SHORT TASK »
In the article about the Portrait of a Nation Award, revise everything from "Evan Mulling /" down to "2025 Portrait of a Nation Award." so that "prestigious" becomes "esteemed".

DOCUMENT PASSAGE »
▼

WWW.SMITHSONIANMAG.COM
Meet This Year's Winners of the Portrait of a Nation Award, Including Steven Spielberg and Temple Grandin
Meet This Year’s Winners of the Portrait of a Nation Award, Including Steven Spielberg and Temple Grandin
Portraits of the honorees, who have made “transformative contributions to the United States,” will be added to the permanent collection of the Smithsonian’s National Portrait Gallery
Filmmaker Steven Spielberg was among the 2025 recipients of the Portrait of a Nation Award.
Evan Mulling / National Portrait Gallery
The Smithsonian’s National Portrait Gallery has announced that it will honor four prominent Americans with the prestigious 2025 Portrait of a Nation Award.
This year’s recipients are Steven Spielberg, the Academy Award-winning filmmaker; Temple Grandin, a scientist and autism advocate; Joy Harjo, the first Native American U.S. poet laureate; and Jamie Dimon, the CEO of JPMorgan Chase.

▲

GIVEN DATA »
▼

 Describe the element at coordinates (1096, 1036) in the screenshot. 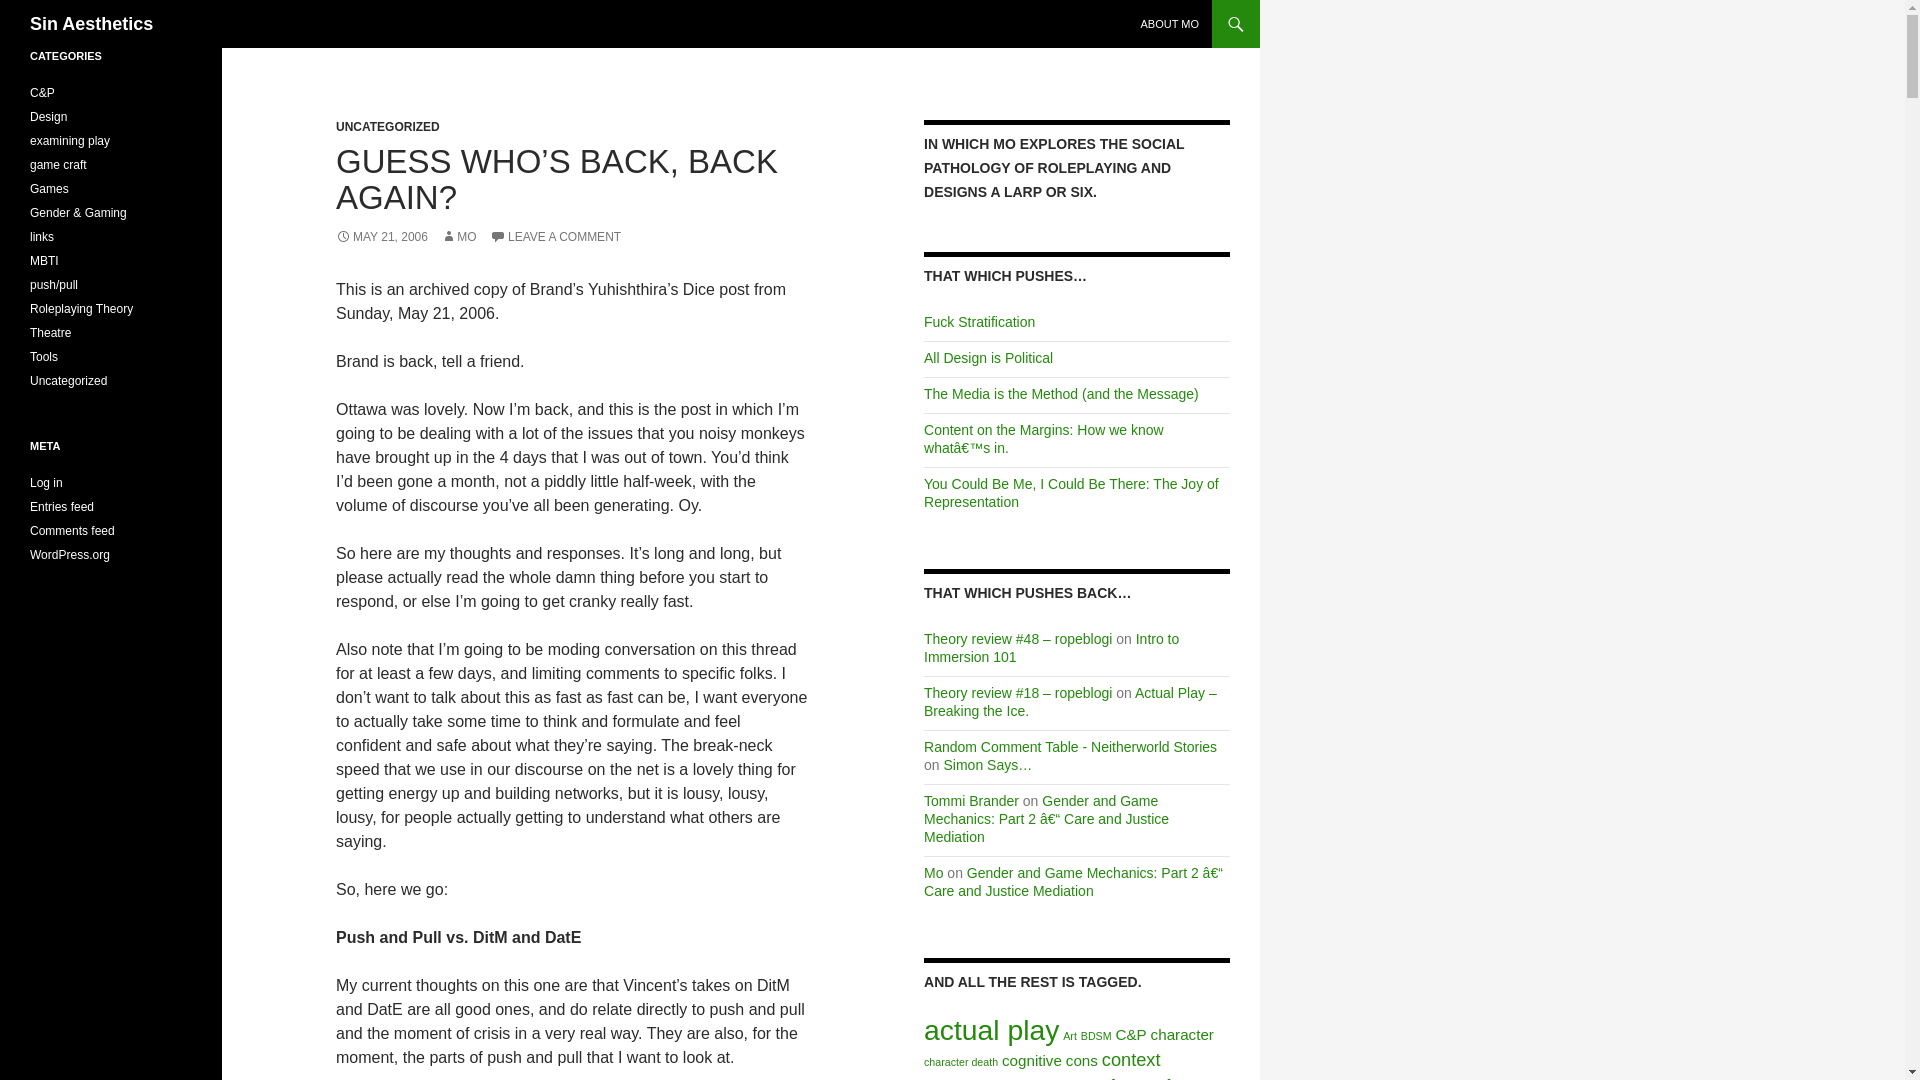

▲

FULL OUTPUT »
Evan Mulling / National Portrait Gallery
The Smithsonian’s National Portrait Gallery has announced that it will honor four prominent Americans with the esteemed 2025 Portrait of a Nation Award.